Φ_net = Φ_in + Φ_out
= - ∫ E(r1) dS_in + ∫ E(r2) dS_out

By symmetry, E(r) stay the same the long of the circumference of radius r. So

∫ E(r1) dS_in = E(r1) ∫ dS_in
= 4π r1² E(r1)
And
∫ E(r2) dS_out = E(r2) ∫ dS_out
= 4π r2² E(r2)

And using Coulomb's law:

E(r1) = k q/r1²
E(r2) = k q/r2²

Therefore:

E(r2)/E(r1) = r1² /r2² = S_in/S_out. So

E(r2) S_out = E(r1) S_in

That is:

Φ_out = - Φ_in

Hence

Φ_net = Φ_in + Φ_out = 0

The flux is null through an arbitrary
surface which is outside a charge.

4.2. Charged particle inside an arbitrary surface

The electric field from the charge + q is radial.

Using the previous result, the flux through an infinitesimal surface on the curved surface is equal to the flux through the infinitesimal surface on the spherical closed surface of radius r.

At r, The electric field is E(r) = k q/r². so

Φ = ∫ E(r) dS = E(r) ∫ dS = k q/r² x 4π r² = q/ε_o

The flux through an arbitrary surface enclosing a charge q is euqal to q/ε_o .

4.3. Charged particles inside and outside an arbitrary surface

In the case of many charged particles inside and outside a gaussian surface, we use the principle of superposition for the electric field. The total electric field crossing a surface dS is the sum of the individuals electric fields due to each charge.
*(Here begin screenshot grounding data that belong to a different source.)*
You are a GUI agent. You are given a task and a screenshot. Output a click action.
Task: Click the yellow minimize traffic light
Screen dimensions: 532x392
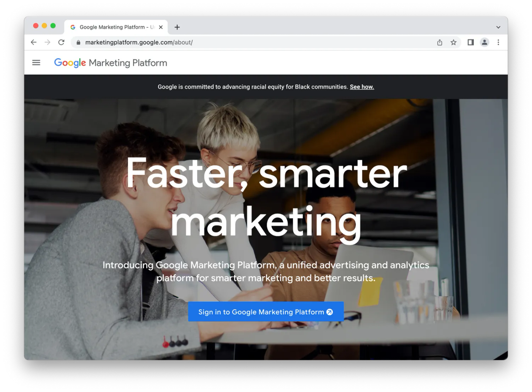tap(44, 25)
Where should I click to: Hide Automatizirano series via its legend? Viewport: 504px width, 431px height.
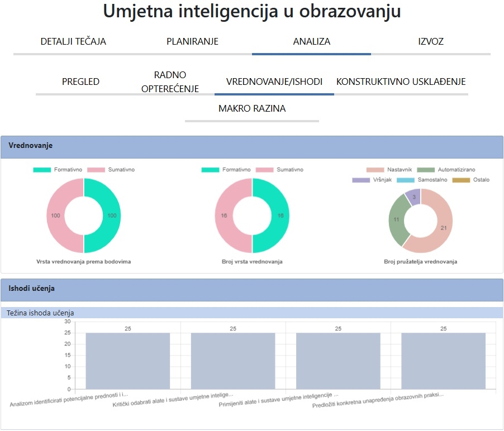[x=448, y=170]
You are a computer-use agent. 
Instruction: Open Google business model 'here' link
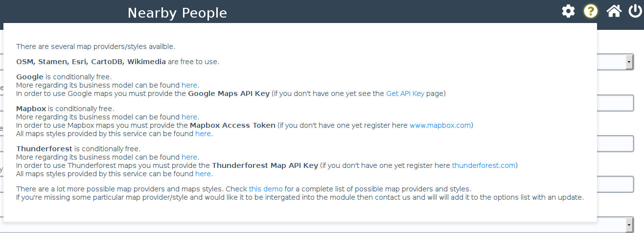(x=189, y=85)
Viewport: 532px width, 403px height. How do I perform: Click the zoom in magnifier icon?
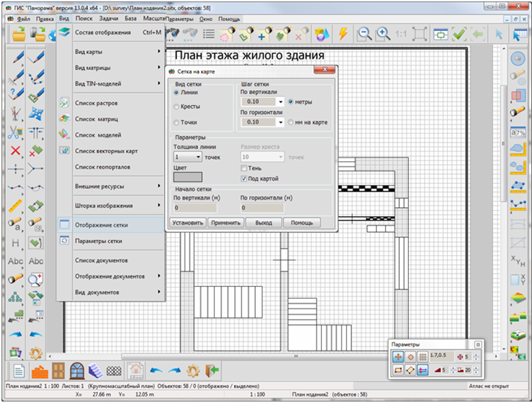[383, 34]
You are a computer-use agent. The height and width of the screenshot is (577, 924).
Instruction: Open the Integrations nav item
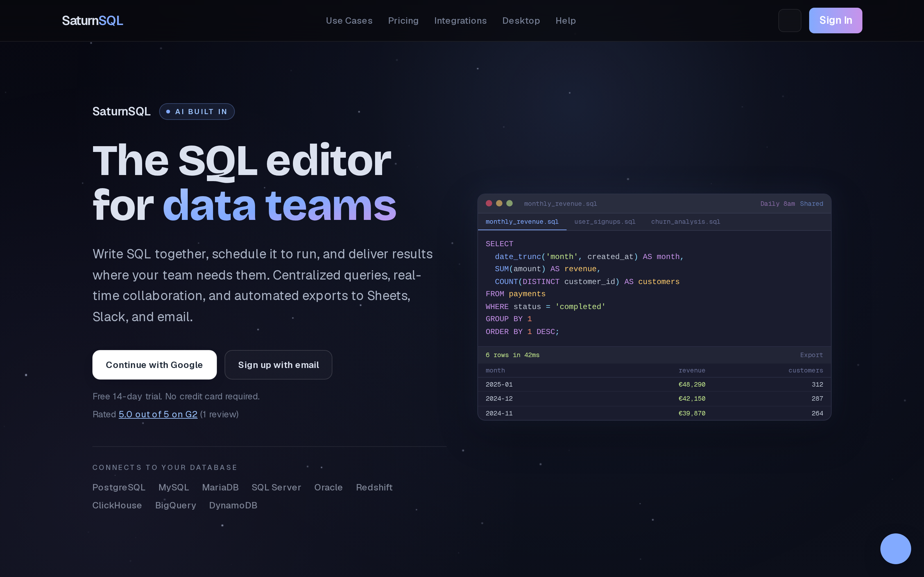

The electric flux through a surface dS is due to all the electric fields of different charges. The net flux through any closed surface is zero for ouside charges and Σq_i/ε_o for the conributions of the inside charges. Therfeore

The flux through an arbitrary shaped surface enclosing charged particles q_i is equal to Σq_i/ε_o . Which is Gauss's law.